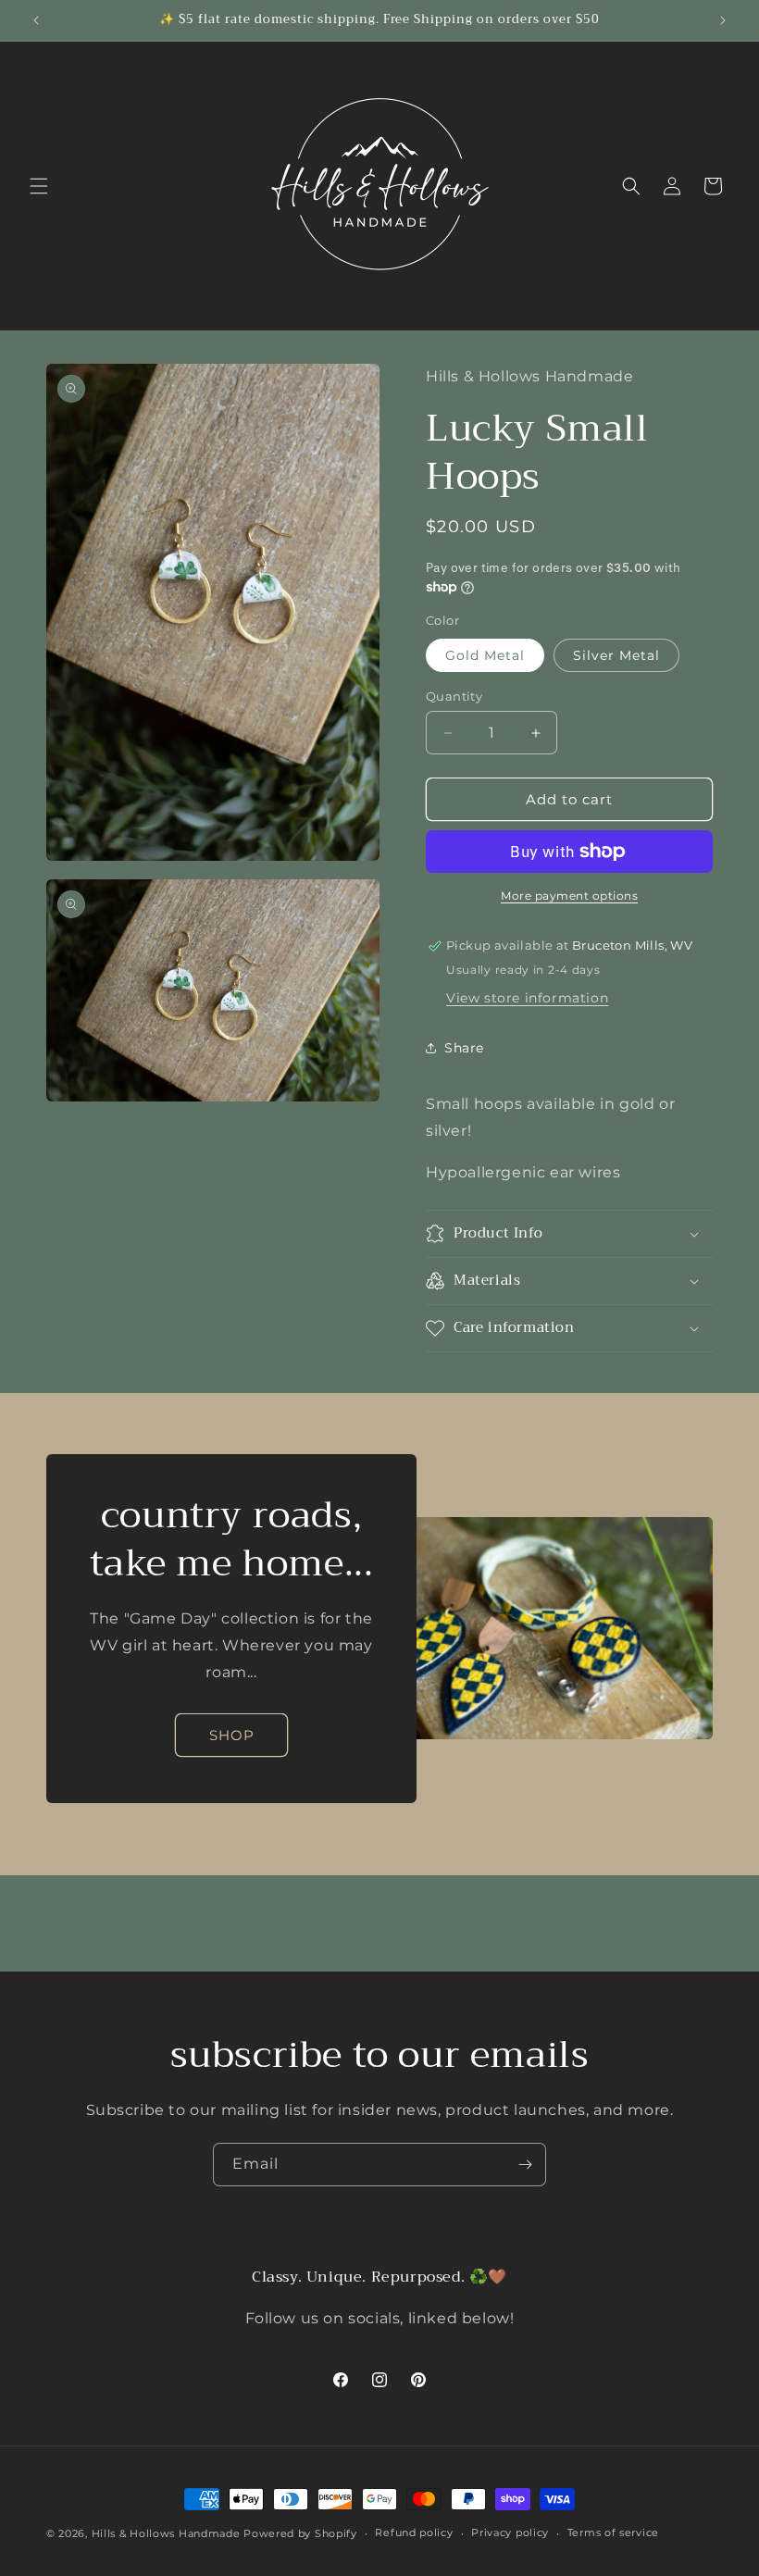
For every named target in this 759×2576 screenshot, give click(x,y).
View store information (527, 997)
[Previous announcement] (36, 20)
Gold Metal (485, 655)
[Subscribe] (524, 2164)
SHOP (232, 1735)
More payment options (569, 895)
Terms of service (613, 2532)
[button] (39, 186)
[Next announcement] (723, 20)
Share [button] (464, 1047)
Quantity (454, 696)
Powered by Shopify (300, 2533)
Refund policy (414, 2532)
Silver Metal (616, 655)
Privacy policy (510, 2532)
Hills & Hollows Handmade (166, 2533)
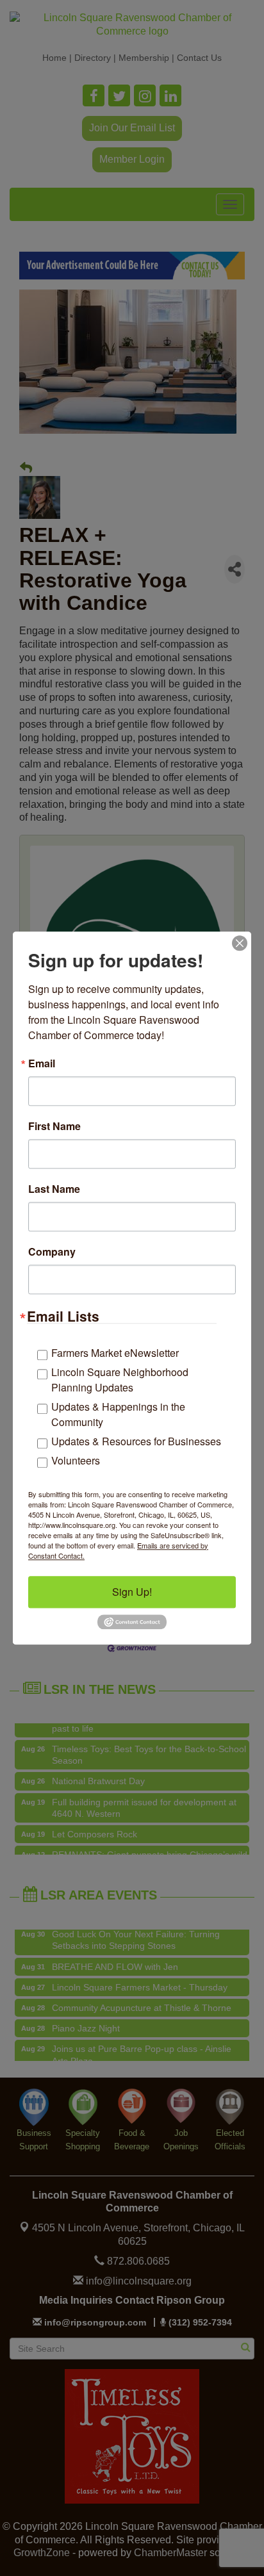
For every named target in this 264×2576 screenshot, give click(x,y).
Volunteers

ACTIVITY: The line containing "Silver Metal (616, 655)" and each line after it through the end of the listing above are to be written out exactly, without the pictures.

TASK ANSWER:
Silver Metal (616, 655)
Privacy policy (510, 2532)
Hills & Hollows Handmade (166, 2533)
For every named target in this 264×2576 screenshot, give click(x,y).
Volunteers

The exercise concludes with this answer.